*** Opening of Input data ***

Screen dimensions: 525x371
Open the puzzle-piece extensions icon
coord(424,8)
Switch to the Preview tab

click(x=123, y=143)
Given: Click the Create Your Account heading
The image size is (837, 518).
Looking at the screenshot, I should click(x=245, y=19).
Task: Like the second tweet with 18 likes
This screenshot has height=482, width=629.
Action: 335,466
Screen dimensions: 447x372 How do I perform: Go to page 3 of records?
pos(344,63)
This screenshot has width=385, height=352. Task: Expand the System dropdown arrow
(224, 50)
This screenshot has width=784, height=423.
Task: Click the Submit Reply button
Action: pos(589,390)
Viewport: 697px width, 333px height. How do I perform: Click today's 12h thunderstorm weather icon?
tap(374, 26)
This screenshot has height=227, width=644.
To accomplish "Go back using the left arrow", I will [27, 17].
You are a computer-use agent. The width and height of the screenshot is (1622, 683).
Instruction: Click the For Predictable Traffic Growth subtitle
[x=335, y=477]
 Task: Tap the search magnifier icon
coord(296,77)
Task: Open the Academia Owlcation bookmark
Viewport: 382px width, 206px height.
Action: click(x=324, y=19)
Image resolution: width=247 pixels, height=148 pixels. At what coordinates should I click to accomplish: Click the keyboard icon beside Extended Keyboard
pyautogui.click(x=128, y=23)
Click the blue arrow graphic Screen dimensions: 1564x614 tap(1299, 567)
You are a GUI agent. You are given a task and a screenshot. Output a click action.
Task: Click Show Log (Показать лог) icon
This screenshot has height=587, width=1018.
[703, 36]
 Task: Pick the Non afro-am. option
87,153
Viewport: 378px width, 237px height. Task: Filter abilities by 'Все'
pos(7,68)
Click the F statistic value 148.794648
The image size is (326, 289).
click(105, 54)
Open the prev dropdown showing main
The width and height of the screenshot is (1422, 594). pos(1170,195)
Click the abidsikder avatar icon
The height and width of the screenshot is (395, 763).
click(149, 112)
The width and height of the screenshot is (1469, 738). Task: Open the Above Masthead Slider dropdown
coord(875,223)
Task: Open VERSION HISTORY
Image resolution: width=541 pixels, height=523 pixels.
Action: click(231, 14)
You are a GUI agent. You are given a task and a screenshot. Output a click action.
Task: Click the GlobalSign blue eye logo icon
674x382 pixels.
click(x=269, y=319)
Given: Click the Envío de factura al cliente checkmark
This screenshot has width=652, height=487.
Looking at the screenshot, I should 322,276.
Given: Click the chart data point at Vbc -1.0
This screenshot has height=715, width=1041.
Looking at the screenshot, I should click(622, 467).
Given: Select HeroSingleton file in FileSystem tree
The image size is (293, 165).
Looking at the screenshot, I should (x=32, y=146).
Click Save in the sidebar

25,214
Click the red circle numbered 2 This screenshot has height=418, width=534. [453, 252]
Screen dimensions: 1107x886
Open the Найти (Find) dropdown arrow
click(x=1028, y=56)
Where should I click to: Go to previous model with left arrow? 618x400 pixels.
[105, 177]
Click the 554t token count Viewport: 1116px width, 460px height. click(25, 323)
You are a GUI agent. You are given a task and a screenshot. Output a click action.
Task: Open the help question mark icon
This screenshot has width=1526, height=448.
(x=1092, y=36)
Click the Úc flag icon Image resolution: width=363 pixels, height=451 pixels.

*** Close of Input data ***

Begin with the line holding "The image size is (293, 165)." and end with the last line of the material. Write out those lines exactly, and only those.

▶ [Exercise response]:
The image size is (293, 165).
Looking at the screenshot, I should (x=32, y=146).
Click Save in the sidebar

25,214
Click the red circle numbered 2 This screenshot has height=418, width=534. [453, 252]
Screen dimensions: 1107x886
Open the Найти (Find) dropdown arrow
click(x=1028, y=56)
Where should I click to: Go to previous model with left arrow? 618x400 pixels.
[105, 177]
Click the 554t token count Viewport: 1116px width, 460px height. click(25, 323)
You are a GUI agent. You are given a task and a screenshot. Output a click action.
Task: Open the help question mark icon
This screenshot has width=1526, height=448.
(x=1092, y=36)
Click the Úc flag icon Image resolution: width=363 pixels, height=451 pixels.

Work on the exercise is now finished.